To find the velocity of the second ball after the collision, we can use the principle of conservation of momentum and the law of conservation of kinetic energy. If the collision is elastic, both momentum and kinetic energy will be conserved.
Let's denote the velocity of the second ball as v2 = (v2x, v2y). The mass of both balls is the same.
Using the conservation of momentum, we have:
Initial momentum = Final momentum (mass of first ball) * (initial velocity of first ball) + (mass of second ball) * (initial velocity of second ball) = (mass of first ball) * (final velocity of first ball) + (mass of second ball) * (final velocity of second ball)

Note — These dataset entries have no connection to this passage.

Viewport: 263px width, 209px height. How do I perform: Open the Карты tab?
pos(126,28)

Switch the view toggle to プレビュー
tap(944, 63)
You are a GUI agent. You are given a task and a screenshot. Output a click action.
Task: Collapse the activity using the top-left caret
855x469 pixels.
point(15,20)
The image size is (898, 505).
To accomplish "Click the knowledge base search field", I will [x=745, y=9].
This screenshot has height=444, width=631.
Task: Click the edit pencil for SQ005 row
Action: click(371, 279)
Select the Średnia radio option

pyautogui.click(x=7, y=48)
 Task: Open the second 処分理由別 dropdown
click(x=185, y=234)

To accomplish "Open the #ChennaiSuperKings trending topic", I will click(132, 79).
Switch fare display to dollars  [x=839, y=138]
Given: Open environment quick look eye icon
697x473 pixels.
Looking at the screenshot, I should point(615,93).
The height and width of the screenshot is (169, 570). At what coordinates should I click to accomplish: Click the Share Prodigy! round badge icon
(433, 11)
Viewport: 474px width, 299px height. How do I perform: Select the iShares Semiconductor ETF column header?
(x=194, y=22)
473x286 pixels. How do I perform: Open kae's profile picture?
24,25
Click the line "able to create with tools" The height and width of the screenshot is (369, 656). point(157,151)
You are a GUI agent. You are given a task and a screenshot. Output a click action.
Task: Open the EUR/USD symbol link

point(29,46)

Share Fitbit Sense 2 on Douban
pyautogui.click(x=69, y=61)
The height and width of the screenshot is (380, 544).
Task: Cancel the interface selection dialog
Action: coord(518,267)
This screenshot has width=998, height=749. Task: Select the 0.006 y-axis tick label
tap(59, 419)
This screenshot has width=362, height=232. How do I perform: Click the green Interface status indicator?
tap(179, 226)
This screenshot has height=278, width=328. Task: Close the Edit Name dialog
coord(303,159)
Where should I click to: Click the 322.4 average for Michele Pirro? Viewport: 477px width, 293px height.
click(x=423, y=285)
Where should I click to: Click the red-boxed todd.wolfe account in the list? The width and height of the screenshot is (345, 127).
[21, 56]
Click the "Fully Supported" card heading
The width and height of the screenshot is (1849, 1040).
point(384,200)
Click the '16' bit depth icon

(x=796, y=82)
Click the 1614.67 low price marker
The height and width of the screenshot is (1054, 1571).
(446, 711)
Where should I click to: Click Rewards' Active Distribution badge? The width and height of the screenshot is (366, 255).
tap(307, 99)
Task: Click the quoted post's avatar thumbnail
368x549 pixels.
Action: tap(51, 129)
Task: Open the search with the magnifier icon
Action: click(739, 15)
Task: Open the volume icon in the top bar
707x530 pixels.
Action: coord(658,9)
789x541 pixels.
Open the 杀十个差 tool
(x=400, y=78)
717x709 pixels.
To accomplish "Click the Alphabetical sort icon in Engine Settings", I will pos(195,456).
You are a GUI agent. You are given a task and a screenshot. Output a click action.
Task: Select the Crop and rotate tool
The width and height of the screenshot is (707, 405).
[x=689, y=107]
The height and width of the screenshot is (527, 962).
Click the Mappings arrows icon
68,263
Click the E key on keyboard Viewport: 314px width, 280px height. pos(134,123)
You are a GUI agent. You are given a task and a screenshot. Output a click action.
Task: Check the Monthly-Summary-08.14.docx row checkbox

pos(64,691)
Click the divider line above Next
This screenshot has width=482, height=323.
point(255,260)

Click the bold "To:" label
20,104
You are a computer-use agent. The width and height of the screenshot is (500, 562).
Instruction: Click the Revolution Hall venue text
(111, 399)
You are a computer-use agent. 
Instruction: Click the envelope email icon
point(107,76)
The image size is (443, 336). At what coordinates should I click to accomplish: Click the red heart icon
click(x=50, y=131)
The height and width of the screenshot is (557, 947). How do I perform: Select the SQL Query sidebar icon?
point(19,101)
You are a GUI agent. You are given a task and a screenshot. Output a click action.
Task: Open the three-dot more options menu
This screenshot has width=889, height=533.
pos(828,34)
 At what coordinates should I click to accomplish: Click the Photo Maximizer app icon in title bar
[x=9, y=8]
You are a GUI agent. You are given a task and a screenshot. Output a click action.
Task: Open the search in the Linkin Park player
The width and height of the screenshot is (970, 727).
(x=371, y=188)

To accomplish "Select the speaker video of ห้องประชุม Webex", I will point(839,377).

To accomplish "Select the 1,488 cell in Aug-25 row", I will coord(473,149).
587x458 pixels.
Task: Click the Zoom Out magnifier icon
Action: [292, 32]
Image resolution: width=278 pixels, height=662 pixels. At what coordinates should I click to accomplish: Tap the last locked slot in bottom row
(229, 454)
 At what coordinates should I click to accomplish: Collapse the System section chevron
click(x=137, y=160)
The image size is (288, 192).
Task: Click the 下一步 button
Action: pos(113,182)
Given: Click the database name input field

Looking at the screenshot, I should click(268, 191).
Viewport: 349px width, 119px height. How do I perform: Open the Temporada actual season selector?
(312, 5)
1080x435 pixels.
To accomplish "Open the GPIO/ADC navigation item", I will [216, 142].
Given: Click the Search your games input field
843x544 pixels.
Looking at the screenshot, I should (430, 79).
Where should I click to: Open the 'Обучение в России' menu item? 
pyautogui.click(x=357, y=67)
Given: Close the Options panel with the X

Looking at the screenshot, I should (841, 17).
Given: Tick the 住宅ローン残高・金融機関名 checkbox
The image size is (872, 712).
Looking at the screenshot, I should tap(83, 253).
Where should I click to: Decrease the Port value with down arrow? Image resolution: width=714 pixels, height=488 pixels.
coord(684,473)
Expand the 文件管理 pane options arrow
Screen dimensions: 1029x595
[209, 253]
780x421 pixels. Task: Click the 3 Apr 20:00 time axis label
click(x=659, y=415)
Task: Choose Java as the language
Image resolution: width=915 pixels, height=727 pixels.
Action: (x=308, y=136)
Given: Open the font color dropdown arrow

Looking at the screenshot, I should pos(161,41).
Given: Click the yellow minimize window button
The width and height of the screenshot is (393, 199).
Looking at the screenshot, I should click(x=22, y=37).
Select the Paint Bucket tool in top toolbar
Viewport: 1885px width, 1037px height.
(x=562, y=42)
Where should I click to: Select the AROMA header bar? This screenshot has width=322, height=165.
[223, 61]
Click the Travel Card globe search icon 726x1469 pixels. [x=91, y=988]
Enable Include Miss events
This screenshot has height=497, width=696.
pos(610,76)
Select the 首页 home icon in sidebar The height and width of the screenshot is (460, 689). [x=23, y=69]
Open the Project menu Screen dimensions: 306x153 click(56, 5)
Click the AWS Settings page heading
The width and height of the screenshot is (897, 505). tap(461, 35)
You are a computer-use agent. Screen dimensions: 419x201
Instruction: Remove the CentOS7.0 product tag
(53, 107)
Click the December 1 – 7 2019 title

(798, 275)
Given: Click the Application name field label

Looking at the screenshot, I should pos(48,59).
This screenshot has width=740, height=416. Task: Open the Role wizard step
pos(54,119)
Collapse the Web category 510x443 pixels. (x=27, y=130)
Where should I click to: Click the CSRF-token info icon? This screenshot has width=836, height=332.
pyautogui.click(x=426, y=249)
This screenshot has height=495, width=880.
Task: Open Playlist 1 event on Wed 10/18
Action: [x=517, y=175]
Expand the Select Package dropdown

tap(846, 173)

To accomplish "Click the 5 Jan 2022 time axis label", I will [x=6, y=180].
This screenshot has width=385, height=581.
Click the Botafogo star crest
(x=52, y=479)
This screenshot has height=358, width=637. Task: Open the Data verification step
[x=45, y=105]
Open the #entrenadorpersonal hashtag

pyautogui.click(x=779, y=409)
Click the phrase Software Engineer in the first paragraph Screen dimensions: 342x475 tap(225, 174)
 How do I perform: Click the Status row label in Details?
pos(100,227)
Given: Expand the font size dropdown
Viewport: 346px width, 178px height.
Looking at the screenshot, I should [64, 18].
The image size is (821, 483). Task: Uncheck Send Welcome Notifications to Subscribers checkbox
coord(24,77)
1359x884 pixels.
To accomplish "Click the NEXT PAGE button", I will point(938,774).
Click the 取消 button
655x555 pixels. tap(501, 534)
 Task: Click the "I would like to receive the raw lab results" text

(1) 2.5 * I = 0.5 * (0.5i - j) + 1 * (v2x, v2y)
Expanding equation (1), we get:
2.5 * I = 0.25i - 0.5j + (v2x, v2y)
Equating the coefficients of i and j, we have:
2.5 = 0.25 + v2x 0 = -0.5 + v2y
Solving these equations, we find:
v2x = 2.5 - 0.25 = 2.25 v2y = -0.5
So, the velocity of the second ball after the collision is v2 = (2.25i, -0.5j).
To determine if the collision is elastic, we need to compare the initial and final kinetic energies.
Initial kinetic energy = (1/2) * (mass of first ball) * (initial velocity of first ball)^2 Final kinetic energy = (1/2) * (mass of first ball) * (final velocity of first ball)^2 + (1/2) * (mass of second ball) * (final velocity of second ball)^2
Plugging in the given values:
Initial kinetic energy = (1/2) * 1 * (2.5)^2 = 3.125 Final kinetic energy = (1/2) * 1 * (0.5^2 + (-1)^2) + (1/2) * 1 * (2.25^2 + (-0.5)^2) = 1.5 + 2.625 = 4.125
Since the final kinetic energy is greater than the initial kinetic energy, the collision is not elastic.
Therefore, the velocity of the second ball after the collision is v2 = (2.25i, -0.5j), and the collision is not elastic.